Today’s post comes from Steve and Molly Grooms
I think every parent dreads the day when a child asks “that question.” I sure did. And yet it is almost inevitable that some day your child will come to you to ask the question you have avoided for years. And you can’t avoid it any longer.
“Daddy, I have a big question. You have to tell me: Is Santa real?”
This crisis of faith occurred for me when I was in fourth grade. I was playing with classmates during recess when I overheard a conversation that shook me up. One of my more cynical classmates was explaining that Santa Claus was an elaborate fiction. All that stuff about flying reindeer and delivering presents down the chimney was just a lie.
I didn’t join the conversation, but I began debating the issue in my head. I was that kind of kid.
By coincidence, a few weeks later I joined my dad as he ran an errand at his office at Collegiate Manufacturing, his employer in Ames. His office was in the third floor of the old Masonic Building. Because it was three stories tall, that building was one of the tallest structures in Ames.

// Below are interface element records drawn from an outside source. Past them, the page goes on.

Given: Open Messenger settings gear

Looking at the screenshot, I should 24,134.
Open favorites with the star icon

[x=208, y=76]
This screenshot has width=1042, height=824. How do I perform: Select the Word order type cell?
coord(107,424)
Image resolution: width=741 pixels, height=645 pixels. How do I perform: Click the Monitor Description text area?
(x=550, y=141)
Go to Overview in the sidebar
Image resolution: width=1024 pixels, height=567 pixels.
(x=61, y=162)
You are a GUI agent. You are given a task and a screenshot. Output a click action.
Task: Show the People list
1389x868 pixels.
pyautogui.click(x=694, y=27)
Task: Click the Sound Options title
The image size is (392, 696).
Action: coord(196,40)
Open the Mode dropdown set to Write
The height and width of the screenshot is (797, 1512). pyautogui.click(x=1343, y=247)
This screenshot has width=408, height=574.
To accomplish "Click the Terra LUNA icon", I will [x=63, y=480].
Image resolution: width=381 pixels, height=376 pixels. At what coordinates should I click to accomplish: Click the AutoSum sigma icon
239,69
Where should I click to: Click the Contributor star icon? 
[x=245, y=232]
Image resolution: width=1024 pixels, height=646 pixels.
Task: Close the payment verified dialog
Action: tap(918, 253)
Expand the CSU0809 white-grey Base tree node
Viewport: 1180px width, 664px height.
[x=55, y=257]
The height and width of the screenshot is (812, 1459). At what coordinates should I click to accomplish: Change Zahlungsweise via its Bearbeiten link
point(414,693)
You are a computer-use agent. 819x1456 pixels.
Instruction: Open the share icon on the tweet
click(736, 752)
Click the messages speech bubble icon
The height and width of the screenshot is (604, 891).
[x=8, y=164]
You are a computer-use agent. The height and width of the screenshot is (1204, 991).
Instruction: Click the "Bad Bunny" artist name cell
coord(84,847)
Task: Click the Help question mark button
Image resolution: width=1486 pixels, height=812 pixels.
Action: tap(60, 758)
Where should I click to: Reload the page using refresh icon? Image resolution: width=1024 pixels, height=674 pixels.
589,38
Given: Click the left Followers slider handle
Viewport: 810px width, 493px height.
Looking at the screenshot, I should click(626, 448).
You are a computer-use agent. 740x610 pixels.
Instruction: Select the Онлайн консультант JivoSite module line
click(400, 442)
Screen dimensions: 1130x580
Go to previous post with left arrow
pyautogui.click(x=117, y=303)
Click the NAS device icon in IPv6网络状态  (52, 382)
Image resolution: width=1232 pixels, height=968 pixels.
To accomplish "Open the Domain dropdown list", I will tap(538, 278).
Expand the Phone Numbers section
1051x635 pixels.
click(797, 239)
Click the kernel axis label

While Dad fussed with his paperwork, I wandered over to the window on the north side of the building. Ames had a white Christmas that year, getting a drop of about five inches of snow the day before Christmas Eve. I was already experienced in woods wisdom at that age, having played outdoors for years. Looking out over rows of homes I suddenly knew the truth. Every home below me had an unblemished coat of snow, with no marks of sleigh runners and no reindeer footprints. Santa was a fraud.
All that came back to me when I became a parent and began teaching my daughter about Santa Claus. I bought books for her that showed in detail how Santa did his miraculous work. But when she turned nine I could tell she was beginning to harbor doubts.
Just before Christmas that year, the Pioneer Press Dispatch ran a huge color photo of Santa’s sleigh flying through the night sky. At the head of the team of reindeer was one that had a bright red nose. Molly stared at that photo in silent wonder for several minutes. She finally said, “And I was beginning to think Rudolph wasn’t real.”
Weeks later, right after Christmas, Molly came to me with a serious expression. “Daddy, we need to talk.” A group of friends at school had been debating Santa. Some believed in him. Some did not. Molly volunteered to resolve the matter, saying, “I’ll ask my dad.
He always tells me the truth.” The group agreed to let her research the question by talking to me.
With mixed emotions, I told her. As I remember, I made a big deal of the fact “Santa” was a fiction but Christmas love was not. Rather than debunking Santa I told Molly the love of parents was the true Christmas miracle. She instantly joined the great conspiracy to perpetuate the Santa story with younger children, and it touched me to see how hard Molly worked to preserve the secret with kids who still believed.
All this comes to mind because I just got a note from my daughter. For readers who might not know, Liam is my daughter’s five-year-old son. I’ll let Molly finish this story:
Liam came home yesterday, helped himself to a Christmas cookie and said, “Mom, we need to talk. About Santa.”
My heart sank. “What about Santa, Hon?”
Liam crammed the rest of the cookie into his mouth, dusted his hands off on his pants and said, “Well, it’s more about his wife.” He leveled a very mature almost-six-year-old look at me and said in a conspiratorial whisper, “She’s not really real, you know. That’s what they say at school.”
After 15 minutes of discussion on the merits of having a wife to look after the elves and reindeer, not to mention to work as an attorney or teacher so that you can essentially run a non-profit for the world’s children, we decided she must really exist after all.
As he left the kitchen in a trail of crumbs and with a red and green sugar cookie mustache, my heart almost broke.
Stay young, little one. Treasure what could be, as well as what is. Believe in magic and your own heart. And dang it–Listen to your mother, not your friends, for just a little longer…
Do you recall how you learned about Santa? Or how you told a child?